La regione che abbiamo visitato, quella di Kayes, è ad alta densità di partenze. Lì abbiamo incontrato il prefetto del comune, che ha raccontato che è stato calcolato che i morti migranti partiti e dispersi in mare sono stati in un anno 100, e stiamo parlando di un piccolo comune. E questi numeri ce li siamo fatti confermare da chi ha perso un fratello, da chi ha perso uno, due, tre figli. Ricordo le storie e i volti!
A Bamako abbiamo riscontrato la stessa situazione. Abbiamo inoltre conosciuto Kidiatou Sy Sow, la prima governatrice di Bamako e di tutto il Paese, originaria di Kayes: lei ci ha confermato che la dinamica è questa ed ha sottolineato il fatto che l’Europa potrebbe contribuire a ridurre certi squilibri o comunque avviare percorsi di sviluppo su un piano economico e sociale che avrebbero un impatto sui flussi migratori. Ha ribadito che l’Europa dovrebbe assumersi delle responsabilità e non limitarsi ad intervenire per cercare di bloccare o ridurre i flussi, cosa che avviene sempre negli accordi tra le autorità locali e i paesi europei, puntando soprattutto sulla dimensione della repressione poliziesca.
L’altro grande tema è quello della cooperazione o comunque del sostegno allo sviluppo. Per la nostra inchiesta, ci siamo proprio concentrati più su questo aspetto, seguendo la storia di Mohammed.
Immagino che le famiglie investano tutto quello che hanno per poter mandare i loro giovani in Europa. Come viene accolto chi fa ritorno in Patria?

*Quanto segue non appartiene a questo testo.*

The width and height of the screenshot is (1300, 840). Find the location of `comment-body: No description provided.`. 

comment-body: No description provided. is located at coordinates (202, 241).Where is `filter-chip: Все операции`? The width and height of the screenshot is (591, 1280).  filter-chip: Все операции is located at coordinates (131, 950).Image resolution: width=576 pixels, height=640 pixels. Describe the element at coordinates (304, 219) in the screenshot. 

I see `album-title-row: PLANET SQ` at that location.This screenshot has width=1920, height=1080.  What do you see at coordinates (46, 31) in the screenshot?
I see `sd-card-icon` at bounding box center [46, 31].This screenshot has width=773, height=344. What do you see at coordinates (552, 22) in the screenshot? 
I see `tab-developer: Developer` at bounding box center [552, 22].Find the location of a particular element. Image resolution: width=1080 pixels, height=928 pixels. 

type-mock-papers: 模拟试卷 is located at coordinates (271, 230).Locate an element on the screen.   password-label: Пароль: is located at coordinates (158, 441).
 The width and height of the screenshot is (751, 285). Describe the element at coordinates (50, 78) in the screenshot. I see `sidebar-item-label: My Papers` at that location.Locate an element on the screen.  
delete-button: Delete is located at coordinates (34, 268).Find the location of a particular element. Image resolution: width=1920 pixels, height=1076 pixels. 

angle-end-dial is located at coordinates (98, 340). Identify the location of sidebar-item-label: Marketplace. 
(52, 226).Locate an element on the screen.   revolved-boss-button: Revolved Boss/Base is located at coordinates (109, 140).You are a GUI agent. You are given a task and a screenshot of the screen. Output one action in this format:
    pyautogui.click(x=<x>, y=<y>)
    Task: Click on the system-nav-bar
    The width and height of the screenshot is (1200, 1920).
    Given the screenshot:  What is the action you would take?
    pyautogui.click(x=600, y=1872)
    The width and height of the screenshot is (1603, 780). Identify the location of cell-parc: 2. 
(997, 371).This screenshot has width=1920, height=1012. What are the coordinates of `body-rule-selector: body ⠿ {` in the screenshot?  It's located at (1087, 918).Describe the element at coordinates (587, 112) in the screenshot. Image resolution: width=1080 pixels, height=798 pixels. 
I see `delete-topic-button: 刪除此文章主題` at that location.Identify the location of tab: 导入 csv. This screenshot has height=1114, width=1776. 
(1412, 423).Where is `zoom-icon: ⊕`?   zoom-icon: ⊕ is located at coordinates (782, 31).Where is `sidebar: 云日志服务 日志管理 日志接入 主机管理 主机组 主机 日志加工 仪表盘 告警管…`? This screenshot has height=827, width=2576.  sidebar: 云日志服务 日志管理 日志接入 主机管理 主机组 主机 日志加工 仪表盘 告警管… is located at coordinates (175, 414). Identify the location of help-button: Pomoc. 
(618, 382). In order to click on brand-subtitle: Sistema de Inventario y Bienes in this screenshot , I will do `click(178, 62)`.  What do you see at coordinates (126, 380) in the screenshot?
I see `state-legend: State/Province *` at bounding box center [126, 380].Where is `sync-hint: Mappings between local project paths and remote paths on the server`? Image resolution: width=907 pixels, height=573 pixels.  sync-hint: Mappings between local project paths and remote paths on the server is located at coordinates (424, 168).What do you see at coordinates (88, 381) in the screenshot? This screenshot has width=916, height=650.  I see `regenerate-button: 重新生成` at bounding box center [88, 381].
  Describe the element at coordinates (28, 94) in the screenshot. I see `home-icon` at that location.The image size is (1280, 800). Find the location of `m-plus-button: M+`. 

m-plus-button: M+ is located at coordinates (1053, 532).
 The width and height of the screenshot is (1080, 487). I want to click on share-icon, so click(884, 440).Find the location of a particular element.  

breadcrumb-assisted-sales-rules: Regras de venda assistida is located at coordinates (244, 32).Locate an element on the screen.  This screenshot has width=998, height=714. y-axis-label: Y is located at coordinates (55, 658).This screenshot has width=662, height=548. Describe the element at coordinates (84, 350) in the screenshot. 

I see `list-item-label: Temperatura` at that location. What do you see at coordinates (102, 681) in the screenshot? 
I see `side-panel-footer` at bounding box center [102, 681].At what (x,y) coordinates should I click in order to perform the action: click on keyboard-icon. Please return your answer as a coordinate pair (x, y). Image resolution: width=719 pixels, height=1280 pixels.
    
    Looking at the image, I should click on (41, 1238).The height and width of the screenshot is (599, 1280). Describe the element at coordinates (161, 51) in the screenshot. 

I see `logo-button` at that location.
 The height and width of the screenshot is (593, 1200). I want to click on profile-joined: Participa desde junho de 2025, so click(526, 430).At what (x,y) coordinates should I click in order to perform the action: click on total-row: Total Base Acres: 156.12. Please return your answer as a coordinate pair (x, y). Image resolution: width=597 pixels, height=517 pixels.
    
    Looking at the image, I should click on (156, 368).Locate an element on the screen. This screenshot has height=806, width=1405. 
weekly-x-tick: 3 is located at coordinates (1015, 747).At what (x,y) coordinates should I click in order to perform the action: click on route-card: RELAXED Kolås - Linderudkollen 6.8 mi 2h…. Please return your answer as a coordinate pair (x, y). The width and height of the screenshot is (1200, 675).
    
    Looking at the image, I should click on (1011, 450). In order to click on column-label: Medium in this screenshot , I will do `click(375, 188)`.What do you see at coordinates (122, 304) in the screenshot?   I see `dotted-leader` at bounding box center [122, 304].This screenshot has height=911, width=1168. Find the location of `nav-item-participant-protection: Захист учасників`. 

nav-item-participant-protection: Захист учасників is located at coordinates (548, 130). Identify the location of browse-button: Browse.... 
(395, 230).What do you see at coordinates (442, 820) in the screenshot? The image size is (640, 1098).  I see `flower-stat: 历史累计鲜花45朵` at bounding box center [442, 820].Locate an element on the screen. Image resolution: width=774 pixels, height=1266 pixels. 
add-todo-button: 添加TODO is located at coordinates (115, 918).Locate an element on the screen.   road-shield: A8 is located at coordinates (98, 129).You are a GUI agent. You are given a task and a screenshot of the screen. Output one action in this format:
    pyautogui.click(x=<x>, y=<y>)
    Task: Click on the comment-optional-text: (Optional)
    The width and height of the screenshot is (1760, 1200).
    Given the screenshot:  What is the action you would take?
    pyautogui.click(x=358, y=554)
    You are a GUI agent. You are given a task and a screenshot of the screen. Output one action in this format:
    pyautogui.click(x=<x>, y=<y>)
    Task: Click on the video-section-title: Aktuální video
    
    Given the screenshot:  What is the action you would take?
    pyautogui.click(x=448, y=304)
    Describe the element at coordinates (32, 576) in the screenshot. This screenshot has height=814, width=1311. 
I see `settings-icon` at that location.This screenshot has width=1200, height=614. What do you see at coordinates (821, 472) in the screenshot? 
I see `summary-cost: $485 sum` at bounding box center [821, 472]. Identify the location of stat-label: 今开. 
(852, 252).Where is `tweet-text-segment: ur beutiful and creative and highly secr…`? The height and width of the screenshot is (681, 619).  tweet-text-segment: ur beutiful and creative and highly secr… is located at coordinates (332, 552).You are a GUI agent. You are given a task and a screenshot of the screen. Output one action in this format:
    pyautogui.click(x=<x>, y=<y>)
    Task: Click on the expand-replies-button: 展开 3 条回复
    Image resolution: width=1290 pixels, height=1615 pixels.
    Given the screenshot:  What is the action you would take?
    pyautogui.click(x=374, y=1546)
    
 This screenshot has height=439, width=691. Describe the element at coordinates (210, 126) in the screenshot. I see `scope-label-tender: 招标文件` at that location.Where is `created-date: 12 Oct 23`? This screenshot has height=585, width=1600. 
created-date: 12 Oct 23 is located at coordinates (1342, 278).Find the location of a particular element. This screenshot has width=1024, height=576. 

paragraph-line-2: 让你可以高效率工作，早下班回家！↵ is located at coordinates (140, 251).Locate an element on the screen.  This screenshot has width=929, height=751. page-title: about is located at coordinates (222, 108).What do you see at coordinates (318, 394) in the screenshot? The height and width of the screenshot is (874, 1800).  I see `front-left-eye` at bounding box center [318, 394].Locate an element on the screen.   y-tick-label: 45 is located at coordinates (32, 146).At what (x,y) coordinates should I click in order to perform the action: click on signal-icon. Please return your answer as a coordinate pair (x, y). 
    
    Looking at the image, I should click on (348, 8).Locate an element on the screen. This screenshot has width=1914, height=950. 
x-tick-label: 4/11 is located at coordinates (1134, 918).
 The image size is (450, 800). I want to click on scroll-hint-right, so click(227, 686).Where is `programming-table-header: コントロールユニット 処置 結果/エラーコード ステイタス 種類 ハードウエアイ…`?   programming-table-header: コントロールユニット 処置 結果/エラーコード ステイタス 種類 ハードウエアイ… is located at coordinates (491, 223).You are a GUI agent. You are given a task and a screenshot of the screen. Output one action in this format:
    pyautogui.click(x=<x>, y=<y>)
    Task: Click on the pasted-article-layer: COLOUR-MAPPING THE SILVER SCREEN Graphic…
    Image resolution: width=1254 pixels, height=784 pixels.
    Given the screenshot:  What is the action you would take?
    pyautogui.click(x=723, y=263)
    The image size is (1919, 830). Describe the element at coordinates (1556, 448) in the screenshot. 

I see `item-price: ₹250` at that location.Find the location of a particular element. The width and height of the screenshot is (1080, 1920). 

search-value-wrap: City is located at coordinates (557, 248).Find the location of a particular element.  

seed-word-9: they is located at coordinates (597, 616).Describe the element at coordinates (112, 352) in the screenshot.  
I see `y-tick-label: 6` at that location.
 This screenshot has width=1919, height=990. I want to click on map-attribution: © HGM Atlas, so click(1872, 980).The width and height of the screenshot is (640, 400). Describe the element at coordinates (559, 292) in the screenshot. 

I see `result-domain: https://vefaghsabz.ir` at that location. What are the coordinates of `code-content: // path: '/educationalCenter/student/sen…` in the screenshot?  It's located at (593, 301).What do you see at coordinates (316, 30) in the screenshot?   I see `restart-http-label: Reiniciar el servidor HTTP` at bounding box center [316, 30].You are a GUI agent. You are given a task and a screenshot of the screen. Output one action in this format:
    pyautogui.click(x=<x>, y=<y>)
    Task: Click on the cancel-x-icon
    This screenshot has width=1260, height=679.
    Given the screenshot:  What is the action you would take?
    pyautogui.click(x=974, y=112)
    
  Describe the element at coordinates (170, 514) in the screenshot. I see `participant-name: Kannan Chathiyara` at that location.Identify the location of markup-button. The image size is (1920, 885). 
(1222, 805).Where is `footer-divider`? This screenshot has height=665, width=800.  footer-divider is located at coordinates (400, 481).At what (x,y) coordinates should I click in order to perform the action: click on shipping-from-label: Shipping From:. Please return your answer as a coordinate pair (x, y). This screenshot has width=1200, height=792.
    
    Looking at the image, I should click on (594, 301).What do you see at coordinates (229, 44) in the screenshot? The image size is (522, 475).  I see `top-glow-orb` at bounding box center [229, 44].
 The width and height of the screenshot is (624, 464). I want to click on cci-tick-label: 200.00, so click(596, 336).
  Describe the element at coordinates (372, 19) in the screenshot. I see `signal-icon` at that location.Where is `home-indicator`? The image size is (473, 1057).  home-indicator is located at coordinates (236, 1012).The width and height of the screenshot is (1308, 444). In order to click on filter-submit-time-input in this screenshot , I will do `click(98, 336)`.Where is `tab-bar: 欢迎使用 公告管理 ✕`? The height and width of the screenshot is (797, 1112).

Il ritorno alternativo ad una vita da migrante che consenta l’invio regolare di rimesse alle famiglie di origine non sempre è vissuto bene. La regione di Kayes è una regione particolare anche da un punto di vista etnico culturale: le comunità che abitano in quelle zone sono considerate etnie, gruppi e comunità migranti per eccellenza, quasi che la partenza per queste comunità di allevatori e di pastori sia un elemento indispensabile in un percorso di crescita individuale. Si pone quindi un rapporto tra questo fatto culturale e una dimensione economica e sociale di difficoltà che in qualche misura sostiene questa idea, cioè che la partenza sia necessaria perché è uomo colui che parte e che con la partenza riesce a sostenere e aiutare la famiglia. Quindi le storie raccontate come storie di successo sono quelle di chi riesce a restare in Europa, a inviare rimesse o che magari decide di tornare dopo anni ma, con l’esperienza e il denaro messo da parte, avviare una piccola attività.
Quindi in qualche modo l’investimento per il futuro dei figli è più concentrato nel mandarli verso l’Europa piuttosto che cercare di creargli un futuro nel proprio Paese...
Penso a quello che ci ha detto il prefetto, nella regione di Kayes... Migrare è un diritto, trasferirsi è un diritto, cercare una vita migliore. Allo stesso tempo, mi ha detto, siamo contro le migrazioni irregolari, cioè quelle che non presuppongono un visto perché poi in mare noi perdiamo il nostro futuro, cioè i giovani che potrebbero contribuire ad un percorso di sviluppo per il Mali. Anche nelle esperienze di chi dalle campagne si sposta verso la città, come tante ragazze che lavorano come domestiche a Bamako, emerge una spinta forte verso le migrazioni dovuta alle difficoltà di garantire lavoro e delle possibilità alternative. In questo senso il conflitto armato è un elemento che rallenta queste possibilità.